WAM: In several conversations we’ve had, you’ve spoken highly of Dr. Bernadette Healy, who made medical history by becoming became the first woman to head the NIH—and medical research by launching the ground-breaking Women’s Health initiative. Why were those moves so critical for women’s health today?
Dr. Erzurum: Dr. Healy was a trailblazing physician, scientist and public health advocate who championed research on women’s health. She had a tremendous impact on shifting our thinking about gender and research. From early in her medical career, her research focused on how heart attacks manifest differently in women.

As NIH Director, she changed policy to require that equal research be done on both men and women for all diseases and conditions that affected both. The NIH Revitalization Act of 1993 contributed significantly to our understanding of disease in women, mandating that NIH-funded trials have sample sizes adequate to support a valid analysis of gender and racial subgroups. She launched the NIH Women’s Health Initiative, a $500 million effort to study the causes, prevention, and cures of diseases that affect women. This long-term study of 150,000 women produced significant new insights into the prevention of heart disease, cancer and osteoporosis in women.
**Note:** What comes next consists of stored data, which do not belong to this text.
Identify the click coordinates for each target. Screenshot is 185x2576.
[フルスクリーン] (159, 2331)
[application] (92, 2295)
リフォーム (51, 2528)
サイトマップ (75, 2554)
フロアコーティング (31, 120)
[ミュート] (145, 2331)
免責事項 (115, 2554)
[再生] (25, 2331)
These efforts were so critical—the more we learn about how diseases affect women differently than men, the better informed we are about how to treat disease in women, as well as things women can do to take charge of their health.
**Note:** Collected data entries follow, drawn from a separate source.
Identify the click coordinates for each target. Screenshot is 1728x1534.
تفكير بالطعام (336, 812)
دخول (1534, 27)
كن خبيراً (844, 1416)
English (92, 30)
WAM: You say that in addition to women’s bodies differentiating them from men, there are also lifestyle and socio-economic issues that may impact women’s health differently and put them at greater risk for neurological disease, including Alzheimer’s. How so? 
There are numerous factors that contribute to the differences in women’s health – from the role of stress on women’s lives throughout their life span to large fluctuations in hormones from the onset of puberty, during pregnancy and menopause. We also know that lower education attainment in women than in men born in the first half of the century could account for elevated risk in women, as limited formal education is a dementia risk factor.

Longevity – women living longer has been an explanation for their increased risk for Alzheimer’s – but researchers are pursuing additional reasons including structural and functional connections in the brain as well as societal, cultural and biologic factors, such as the role of menopause.
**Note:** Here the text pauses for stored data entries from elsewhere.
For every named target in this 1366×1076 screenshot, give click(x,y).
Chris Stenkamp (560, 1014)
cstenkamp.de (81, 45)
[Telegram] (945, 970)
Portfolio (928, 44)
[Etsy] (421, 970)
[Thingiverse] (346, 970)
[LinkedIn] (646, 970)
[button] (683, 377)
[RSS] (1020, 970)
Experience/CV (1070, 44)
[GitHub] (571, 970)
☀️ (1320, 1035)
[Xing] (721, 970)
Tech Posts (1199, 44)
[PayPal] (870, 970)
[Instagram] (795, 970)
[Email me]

WAM: What’s your greatest hope for how this new partnership between WAM and the Cleveland Clinic can change the trajectory for women’s health?
We are really looking forward to building on our important work with Maria Shriver and WAM to expand our efforts to better understand the link between women’s unique biology and health experiences over the course of a lifetime and their risk for Alzheimer’s and other diseases.

We all know the statistics – that one in two women will be diagnosed with a neurological disorder in her lifetime – and we hope this new partnership will foster an environment of collaboration and innovation to advance women’s brain health. By bringing together Maria and WAM’s experience in advocating for awareness around women and Alzheimer’s with our academic medical center’s robust research infrastructure, we are poised to make strides towards altering the narrative that brain disease is a woman’s disease.